Friday, July 15, 2022

Microreview: Warlady by Jo Graham

Jo Graham’s Warlady, second in her Calpurnian Wars series, deftly moves the action to the planet of Morrigan, where politics, intrigue and ancient secrets threaten not only the future of Sandrine, bodyguard to the titular Warlady, but the fate of the entire planet as well.





[Jo Graham’s Warlady deftly moves the action in her series to the planet of Morrigan,  where politics, intrigue, the threat of war, and ancient secrets threaten not only the future of Satyrine, bodyguard to the titular Warlady, but the fate of the entire planet as well. Graham expertly weaves the personal with the political, making the fate and stakes of Satyrine’s old relationship with the electromancer Jauffre as important and grounded for the reader as the fate of their entire world.]
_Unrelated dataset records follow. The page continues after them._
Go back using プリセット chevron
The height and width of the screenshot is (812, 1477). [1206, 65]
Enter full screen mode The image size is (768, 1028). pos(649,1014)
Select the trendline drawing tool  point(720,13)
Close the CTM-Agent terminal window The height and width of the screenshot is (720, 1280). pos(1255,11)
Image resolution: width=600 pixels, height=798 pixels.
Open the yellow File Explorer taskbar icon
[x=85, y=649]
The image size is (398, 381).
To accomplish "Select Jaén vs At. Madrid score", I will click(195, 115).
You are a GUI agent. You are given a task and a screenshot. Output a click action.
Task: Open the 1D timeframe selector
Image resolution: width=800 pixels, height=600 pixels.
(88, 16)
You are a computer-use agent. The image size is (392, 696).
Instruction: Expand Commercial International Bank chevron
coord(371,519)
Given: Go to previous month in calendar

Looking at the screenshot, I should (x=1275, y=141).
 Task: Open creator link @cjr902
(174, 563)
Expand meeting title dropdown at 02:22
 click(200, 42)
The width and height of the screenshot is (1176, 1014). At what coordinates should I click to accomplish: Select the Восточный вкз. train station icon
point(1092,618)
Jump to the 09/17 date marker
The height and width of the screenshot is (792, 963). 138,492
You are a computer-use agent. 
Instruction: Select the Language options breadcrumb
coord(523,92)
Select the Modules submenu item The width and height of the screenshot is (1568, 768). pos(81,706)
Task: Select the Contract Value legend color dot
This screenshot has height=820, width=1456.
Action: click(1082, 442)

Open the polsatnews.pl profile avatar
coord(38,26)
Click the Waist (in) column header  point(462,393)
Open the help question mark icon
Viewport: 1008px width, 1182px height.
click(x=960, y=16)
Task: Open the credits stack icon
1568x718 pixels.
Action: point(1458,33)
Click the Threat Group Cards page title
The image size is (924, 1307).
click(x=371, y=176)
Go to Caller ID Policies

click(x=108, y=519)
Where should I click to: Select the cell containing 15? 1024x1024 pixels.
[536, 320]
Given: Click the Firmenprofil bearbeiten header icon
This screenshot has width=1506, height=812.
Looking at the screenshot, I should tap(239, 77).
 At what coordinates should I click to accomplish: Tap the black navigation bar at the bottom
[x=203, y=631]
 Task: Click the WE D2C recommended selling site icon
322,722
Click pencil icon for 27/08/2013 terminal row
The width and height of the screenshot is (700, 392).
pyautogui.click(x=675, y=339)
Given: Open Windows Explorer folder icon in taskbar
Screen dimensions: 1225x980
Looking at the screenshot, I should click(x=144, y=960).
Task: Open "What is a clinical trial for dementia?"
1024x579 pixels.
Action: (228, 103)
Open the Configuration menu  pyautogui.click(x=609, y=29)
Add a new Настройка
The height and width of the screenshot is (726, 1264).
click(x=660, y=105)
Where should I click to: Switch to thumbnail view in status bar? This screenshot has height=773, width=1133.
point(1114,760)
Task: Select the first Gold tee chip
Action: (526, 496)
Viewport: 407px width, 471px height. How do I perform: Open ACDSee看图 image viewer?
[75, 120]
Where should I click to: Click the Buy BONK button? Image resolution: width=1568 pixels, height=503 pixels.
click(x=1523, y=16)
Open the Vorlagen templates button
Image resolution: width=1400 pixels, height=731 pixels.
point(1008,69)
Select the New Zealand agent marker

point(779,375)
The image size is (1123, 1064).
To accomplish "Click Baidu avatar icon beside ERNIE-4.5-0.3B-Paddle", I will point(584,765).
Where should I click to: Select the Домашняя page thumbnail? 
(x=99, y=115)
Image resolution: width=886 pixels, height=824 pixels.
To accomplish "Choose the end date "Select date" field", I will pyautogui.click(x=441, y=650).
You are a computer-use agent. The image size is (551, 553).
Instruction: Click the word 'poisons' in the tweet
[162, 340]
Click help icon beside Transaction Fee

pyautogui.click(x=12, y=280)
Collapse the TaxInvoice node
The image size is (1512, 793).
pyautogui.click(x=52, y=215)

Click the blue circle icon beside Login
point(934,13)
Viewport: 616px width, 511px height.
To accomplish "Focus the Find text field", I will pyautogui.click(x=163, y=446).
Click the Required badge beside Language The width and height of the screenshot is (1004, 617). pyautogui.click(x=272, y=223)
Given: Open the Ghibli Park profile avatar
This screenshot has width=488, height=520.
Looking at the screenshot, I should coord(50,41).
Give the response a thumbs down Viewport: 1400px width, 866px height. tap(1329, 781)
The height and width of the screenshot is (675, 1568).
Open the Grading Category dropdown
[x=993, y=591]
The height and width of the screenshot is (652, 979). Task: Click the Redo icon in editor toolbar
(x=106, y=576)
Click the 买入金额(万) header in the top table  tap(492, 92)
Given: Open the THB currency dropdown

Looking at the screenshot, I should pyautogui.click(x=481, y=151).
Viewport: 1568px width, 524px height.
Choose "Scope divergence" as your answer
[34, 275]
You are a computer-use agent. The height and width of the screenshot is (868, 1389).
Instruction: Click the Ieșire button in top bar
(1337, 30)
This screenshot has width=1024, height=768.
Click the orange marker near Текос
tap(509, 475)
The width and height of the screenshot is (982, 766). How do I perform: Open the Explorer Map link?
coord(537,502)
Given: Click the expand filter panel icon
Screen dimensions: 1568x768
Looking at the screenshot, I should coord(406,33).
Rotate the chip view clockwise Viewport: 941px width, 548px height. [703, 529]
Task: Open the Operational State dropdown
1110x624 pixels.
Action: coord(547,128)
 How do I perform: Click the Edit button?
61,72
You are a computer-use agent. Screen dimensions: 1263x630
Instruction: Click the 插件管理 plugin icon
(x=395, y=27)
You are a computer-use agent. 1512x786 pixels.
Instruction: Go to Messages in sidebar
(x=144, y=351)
The avaricious and expansionist Calpurnians, last seen in Jo Graham’s Sounding Dark, are a looming threat to another of their interstellar neighbors. This time it is the small planet of Morrigan. Like the republic of Eresh, Morrigan has an ace up its sleeve, if it can only turn it to bear--the artificial intelligence based upon,, or perhaps it is the holy spirit of a long ago hero of Morrigan. That entity has guided the war leaders of Morrigan, and such advice would be invaluable for an upcoming conflict.


But when the titular Warlady dies, almost certainly assassinated, the political convulsions and the gap in leadership may yet leave Morrigan dangerously open to the predations of the rapacious Calpurnians. Can Sandrine, bodyguard to the dead Warlady,  help keep her planet free? And what will the costs be? This is the story of Jo Graham’s Warlady, second in her Calpurnian Wars series.


If Sounding Dark, first in the series, relied heavily on Sumerian motifs and legends to weave its story of a mysterious ancient ship as the possible salvation of the planet Eresh, Warlady goes for a different motif entirely. With a planet named Morrigan, and a leader of the people called a Warlord (or in this cycle, a Warlady), I was expecting something more along the lines of Celtic mythology in comparison to the Sumerian. My expectations were not met, as Graham goes in a couple of different directions instead. 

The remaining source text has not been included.